Last week, Check-6 attended the Offshore Well Control Conference here in Houston, Texas. The second year we've exhibit and presented at the event, this year Dan "Geezer" Gilkey presented Fighting the War on Human Error.
Gilkey, a former USMC AV-8B Harrier Instructor Pilot and Gulfstream Corporate Pilot, gave a compelling presentation on applying the best practices and lessons learned from the United States Marine Corps to the Oil & Gas industry. The struggles that the O&G industry is fighting are the exact same struggles in military aviation. Both industries are in the endless war on human error! Preventing human error is not just related to safety. While people are always our most valuable resource, human error consumes other valuable resources and is the perpetual enemy of performance and efficiency.
The lessons learned in military combat and aviation have a tremendous amount to offer to Oil & Gas, both in Human Factors training, and regulatory overcompensation. We have entered an era that will change the industry forever. Some safety practitioners feel that by piling on more policies and procedures into the organization, the organization will fix the people. Unfortunately, human error is inevitable and it’s personal. The only way to manage change a culture is through a systematic method of crosschecks, mutual support, and leadership.
The lessons learned in military combat and aviation have a tremendous amount to offer to Oil & Gas, both in Human Factors training, and regulatory overcompensation.
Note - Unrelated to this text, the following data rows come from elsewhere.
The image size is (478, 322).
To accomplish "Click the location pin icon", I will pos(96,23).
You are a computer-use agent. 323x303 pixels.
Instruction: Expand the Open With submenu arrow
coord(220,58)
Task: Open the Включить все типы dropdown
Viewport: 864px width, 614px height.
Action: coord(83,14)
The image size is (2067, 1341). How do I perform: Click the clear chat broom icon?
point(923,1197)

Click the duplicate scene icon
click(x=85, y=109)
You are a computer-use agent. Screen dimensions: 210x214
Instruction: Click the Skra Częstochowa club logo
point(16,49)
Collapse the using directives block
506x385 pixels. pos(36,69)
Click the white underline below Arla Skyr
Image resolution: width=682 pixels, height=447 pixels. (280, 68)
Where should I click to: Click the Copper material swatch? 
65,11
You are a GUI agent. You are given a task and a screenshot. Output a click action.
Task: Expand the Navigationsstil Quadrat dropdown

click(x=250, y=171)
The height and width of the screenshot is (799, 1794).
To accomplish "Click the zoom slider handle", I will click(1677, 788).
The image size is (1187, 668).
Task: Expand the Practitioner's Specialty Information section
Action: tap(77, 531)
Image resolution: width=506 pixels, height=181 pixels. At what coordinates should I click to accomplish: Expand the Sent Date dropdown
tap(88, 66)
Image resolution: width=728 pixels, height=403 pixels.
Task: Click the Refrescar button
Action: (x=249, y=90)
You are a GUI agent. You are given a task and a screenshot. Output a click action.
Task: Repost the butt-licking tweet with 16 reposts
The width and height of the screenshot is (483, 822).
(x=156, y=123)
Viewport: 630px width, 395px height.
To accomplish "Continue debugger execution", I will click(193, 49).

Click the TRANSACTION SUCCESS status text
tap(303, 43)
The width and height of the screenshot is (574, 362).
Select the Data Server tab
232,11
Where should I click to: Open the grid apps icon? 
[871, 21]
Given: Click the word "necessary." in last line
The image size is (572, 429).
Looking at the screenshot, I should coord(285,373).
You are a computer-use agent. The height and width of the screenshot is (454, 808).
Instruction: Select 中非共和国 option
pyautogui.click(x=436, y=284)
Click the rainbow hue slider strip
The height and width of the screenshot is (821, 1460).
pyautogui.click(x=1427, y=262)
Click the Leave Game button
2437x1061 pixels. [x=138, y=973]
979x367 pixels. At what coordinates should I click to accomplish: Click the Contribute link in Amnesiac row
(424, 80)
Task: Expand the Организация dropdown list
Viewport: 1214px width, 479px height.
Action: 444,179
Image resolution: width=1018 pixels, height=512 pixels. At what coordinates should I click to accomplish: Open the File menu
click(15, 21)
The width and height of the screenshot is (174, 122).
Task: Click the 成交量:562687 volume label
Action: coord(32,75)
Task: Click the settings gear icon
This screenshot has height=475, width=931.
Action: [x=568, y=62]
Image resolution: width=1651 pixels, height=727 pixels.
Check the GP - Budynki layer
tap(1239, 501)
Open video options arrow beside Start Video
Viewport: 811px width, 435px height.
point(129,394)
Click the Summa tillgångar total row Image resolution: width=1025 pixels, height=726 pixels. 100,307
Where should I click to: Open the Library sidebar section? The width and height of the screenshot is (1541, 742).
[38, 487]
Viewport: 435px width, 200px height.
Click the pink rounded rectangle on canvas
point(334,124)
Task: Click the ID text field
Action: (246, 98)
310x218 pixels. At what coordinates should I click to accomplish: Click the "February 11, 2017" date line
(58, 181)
We need to understand that we are human and will make errors. The only way to manage that fact is through a systematic method of crosschecks, mutual support, and leadership. Crosschecks are built on the knowledge of human behavior. If we know a human will fail under certain circumstances, we mitigate the circumstance through the use of standardized procedures and checklists. Mutual Support eliminates single point failures and adds another set of eyes to the job. A combat pilot never flies without his wingman! Mutual Support also implies a culture of continuous training and mentorship. Training frequency should not be measured in years, but in days. It should happen every day on every job.